Behnaz Ghazi Moradi
Spatiality, religion, and body: Relocating female experiences in Post-Revolutionary Iran
For understanding the collective and spatial meanings around the concept of body, the project examines how the body of women in the urban space might lead to destabilizing normative articulations of power, religion, and the state in modern Iran as well as dealing with questions such as how a sexualized female body performs within spatial and temporal networks and accepts different roles which ultimately creates diverse forms of sentiments.
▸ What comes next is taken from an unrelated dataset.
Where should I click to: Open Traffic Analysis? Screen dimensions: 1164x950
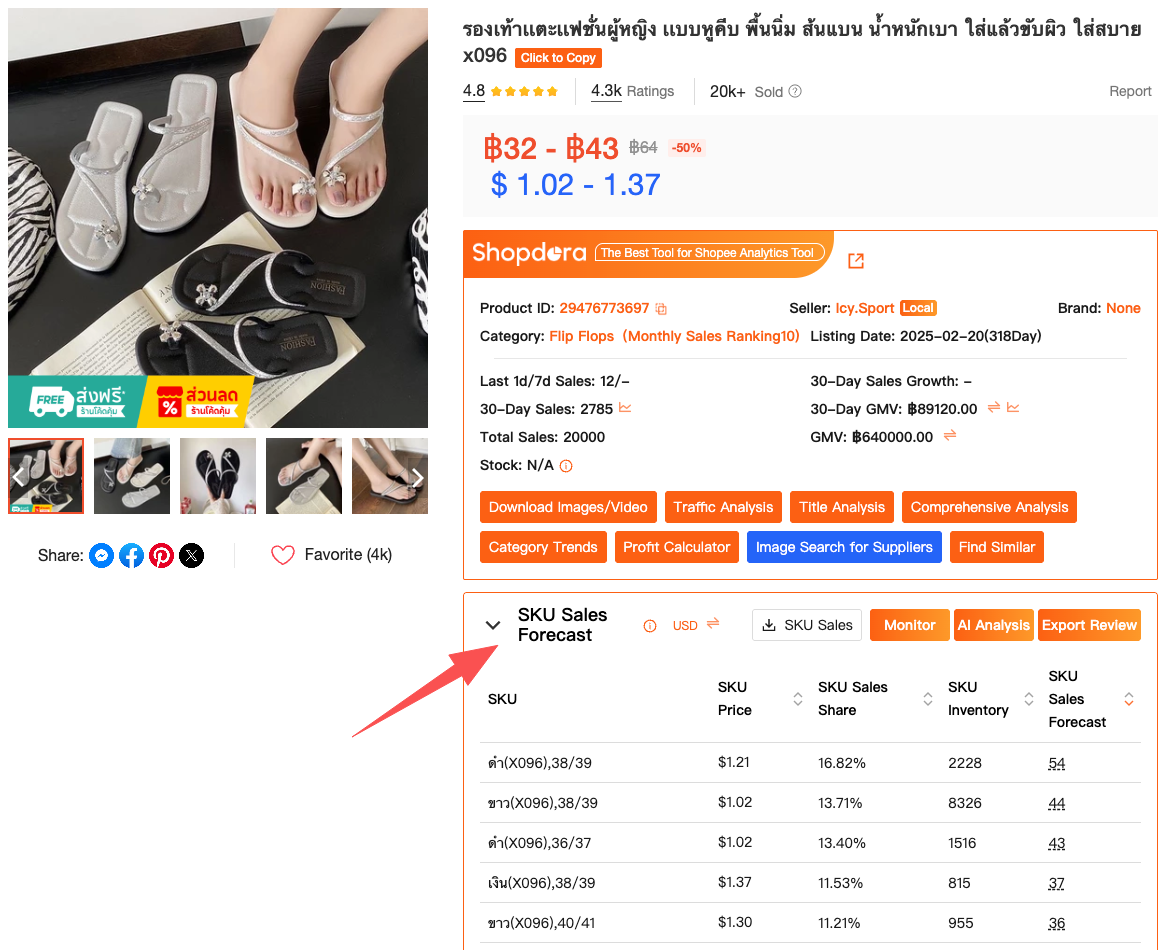coord(723,507)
For this purpose, the text turns to post-revolutionary female embodiment to provide an alternative insight into the experiences that have been perceived, desired, imagined, repressed or forgotten in the past 4 decades. For denaturalizing the spatial and discursive realms that might also regulate religious beliefs and values, re-thinking of conventional notion of urban space as more visible and more accountable to its constituents including religious elements is vitally important since one can say ‘urbanity’ would construct and in turn be constructed by fluid embodied identities in an intensely dialectical way. The images, symbols, and perceptions of local people about themselves, subcultures, spiritualities, and rituals all contain certain spatial and bodily perceptions, none of which are devoid of religious elements in modern Iran. This spatial perception and associated fantasies are largely revolving around symbolic representations of landscapes (memorial buildings, or major events), and usually articulate according to the distinction of imagined space, lived place, and some other cultural aspects including religiosity of local people. Spatiality examines in this text as a realm of the ‘perceived’, the ‘imagined’, and the ‘lived’ orders interwoven by a complex domain of human interactions from fantasies to memories, from non-material to material being.